[Tasks and exercises]
• a. Reproduce everything in the court ruling from "Accordingly, so much" down to "478 NYS2d 823).".
• b. List each distinct case cited in the court ruling's paragraph that begins "However, it is well settled," giving each case name once.
==== Provided passage ====
By decision dated October 17, 2007, Mr. Maxner was granted summary judgment as to his Labor Law § 240(1) claim, and the School District was denied summary judgment as to its claim for contractual indemnification over and against Aurora because it had failed to establish that Mr. Maxner's accident was caused by the negligent act or omission of Aurora or its subcontractor, as required by the parties' contract. By decision dated March 31, 2008, Aurora was denied summary judgment as to its claim for contractual indemnification over and against Premium because it also had failed to establish that the accident was caused by the negligent act or omission of Premium or its subcontractor, as required by the contract between Aurora and Premium.

Accordingly, so much of the motion by the School District and its insurer, Transportation Insurance Company (Transportation), and the cross motion by Aurora and its insurer, QBE Insurance Corp. (QBE), which seeks summary judgment on their claims for contractual indemnification is denied because these same issues have already been addressed and rejected in this Court's previous decisions in the underlying action (D'Arata v New York Cent. Mut. Fire Ins. Co. , 76 NY2d 659, 664, 563 NYS2d 24). Ryan v New York Tel. Co. , 62 NY2d 494, 500, 478 NYS2d 823).

However, it is well settled that an insurer's duty to defend is broader than its duty to indemnify, such that an insurer may be obligated to defend its insured even if, at the conclusion of an underlying action, it is found to have no obligation to indemnify its insured (see, Automobile Ins. Co. of Hartford v Cook , 7 NY3d 131, 137, 818 NYS2d 176; Global Constr. Co. v Essex Ins. Co. , 52 AD3d 655, 860 NYS2d 614; City of New York v Evanston Ins. Co. , 39 AD3d 153, 157, 830 NYS2d 299). An insurer's duty to defend arises whenever, as is the case here, "the allegations within the four corners of the underlying complaint potentially give rise to a covered claim" (Worth Constr. Co. v Admiral Ins. Co. , 10 NY3d 411, 415, 859 NYS2d 101, quoting Frontier Insulation Contrs. v Merchants Mut. Ins. Co. , 91 NY2d 169, 175, 667 NYS2d 982). "This standard applies equally to additional insureds and named insureds" (Worth Constr. Co. v Admiral Ins. Co. , supra at 415; BP A.C. Corp. v One Beacon Ins. Group , 8 NY3d 708, 714, 840 NYS2d 302). Further, "an insured should not be denied an initial recourse to a carrier merely because another carrier may also be responsible" (Continental Cas. Co. v Rapid-American Corp. , 80 NY2d 640, 655, 593 NYS2d 966).
==== Dataset excerpt ====
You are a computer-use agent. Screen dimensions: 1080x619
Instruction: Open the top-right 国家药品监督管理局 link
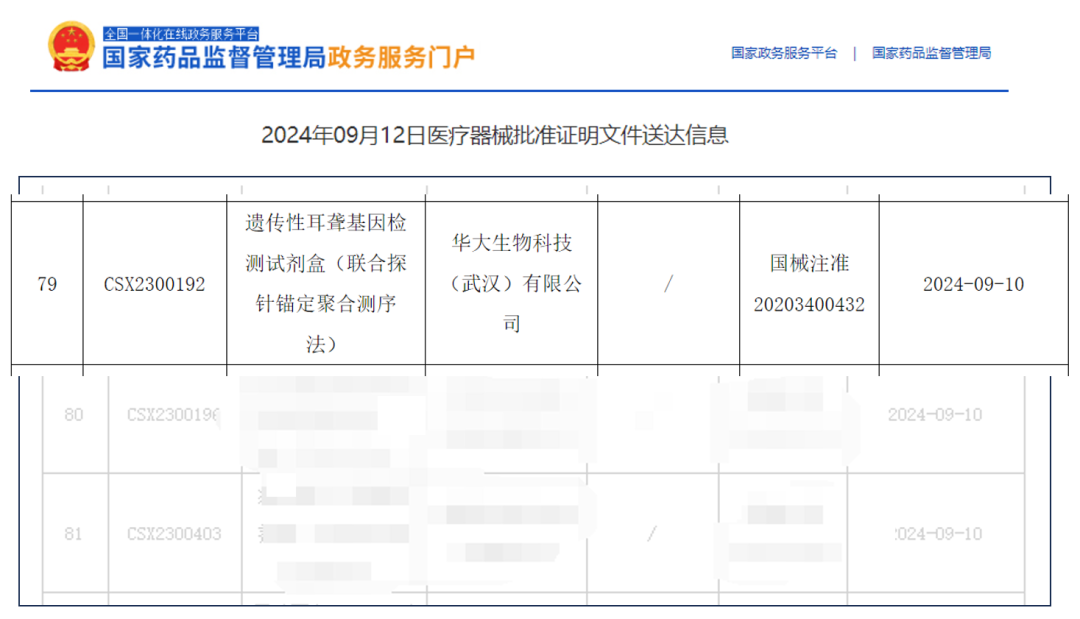[931, 53]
====
[Outputs by task]
• a.
Accordingly, so much of the motion by the School District and its insurer, Transportation Insurance Company (Transportation), and the cross motion by Aurora and its insurer, QBE Insurance Corp. (QBE), which seeks summary judgment on their claims for contractual indemnification is denied because these same issues have already been addressed and rejected in this Court's previous decisions in the underlying action (D'Arata v New York Cent. Mut. Fire Ins. Co. , 76 NY2d 659, 664, 563 NYS2d 24). Ryan v New York Tel. Co. , 62 NY2d 494, 500, 478 NYS2d 823).

• b.
- Automobile Ins. Co. of Hartford v Cook
- Global Constr. Co. v Essex Ins. Co.
- City of New York v Evanston Ins. Co.
- Worth Constr. Co. v Admiral Ins. Co.
- Frontier Insulation Contrs. v Merchants Mut. Ins. Co.
- BP A.C. Corp. v One Beacon Ins. Group
- Continental Cas. Co. v Rapid-American Corp.